I'm in Paris, struggling in a haze of jet lag to be productive (ok... maybe just stay awake at 3:00 AM Seattle time) at a meeting of the Sun Preservation and Access Special Interest Group, an effort to create a community of practice around persistent and reliable storage technologies for scholarly archives. Last week I gave a presentation to the Digital Futures Alliance advisory committee, which included representatives from Microsoft, Vulcan Technologies, Real Networks, Amgen, and others. A few weeks earlier, I participated in a Microsoft-sponsored symposium, the Global Research Library 2020 activity. Seeing a common thread? Various dot coms working at "doing well by doing good" (as Michael Keller said of Sun Microsystems a few minutes ago). And of course, none of us in the library world take steps unshadowed by Google books/scholar/etc....

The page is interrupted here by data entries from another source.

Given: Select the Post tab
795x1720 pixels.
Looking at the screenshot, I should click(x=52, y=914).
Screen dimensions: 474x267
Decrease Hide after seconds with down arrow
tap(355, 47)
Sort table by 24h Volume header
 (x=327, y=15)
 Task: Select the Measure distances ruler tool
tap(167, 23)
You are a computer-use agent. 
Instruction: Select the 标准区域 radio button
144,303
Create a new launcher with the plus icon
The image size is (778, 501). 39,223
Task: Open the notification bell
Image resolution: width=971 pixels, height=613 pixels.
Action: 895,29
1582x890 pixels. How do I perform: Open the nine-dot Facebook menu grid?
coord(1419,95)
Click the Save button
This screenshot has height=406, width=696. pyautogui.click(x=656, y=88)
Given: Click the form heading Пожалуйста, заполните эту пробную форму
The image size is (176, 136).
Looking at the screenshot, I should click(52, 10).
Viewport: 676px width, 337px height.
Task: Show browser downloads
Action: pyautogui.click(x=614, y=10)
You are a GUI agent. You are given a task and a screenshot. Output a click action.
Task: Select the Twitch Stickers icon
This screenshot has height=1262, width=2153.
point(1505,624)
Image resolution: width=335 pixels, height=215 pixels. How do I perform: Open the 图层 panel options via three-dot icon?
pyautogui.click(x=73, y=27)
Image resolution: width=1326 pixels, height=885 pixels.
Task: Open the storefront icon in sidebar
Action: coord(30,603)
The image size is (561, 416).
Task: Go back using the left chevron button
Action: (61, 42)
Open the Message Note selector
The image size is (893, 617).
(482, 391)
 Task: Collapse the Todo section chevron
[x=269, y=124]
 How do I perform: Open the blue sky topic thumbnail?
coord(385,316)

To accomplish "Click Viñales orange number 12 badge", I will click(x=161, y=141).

Am I making your information-wants-to-be-free-spirit Flickr (oops... flicker) in the rapacious winds of commercial self interest? Like it or not, libraries are embedded in a supply chain that involves the largest, most dynamic and innovative companies in the information marketplace.
OCLC may be the biggest player in the library pond, but it is tiny in comparison to most of the organizations we liaise with in this rapidly changing market place. So, when I see posts such as There's no such thing as a free PURL, I would like to interject a bit of historical perspective and offer a teaching moment, so that the author of this post might understand the motivation for PURLs more clearly (and in the bargain, perhaps flog the latest developments in the PURL domain).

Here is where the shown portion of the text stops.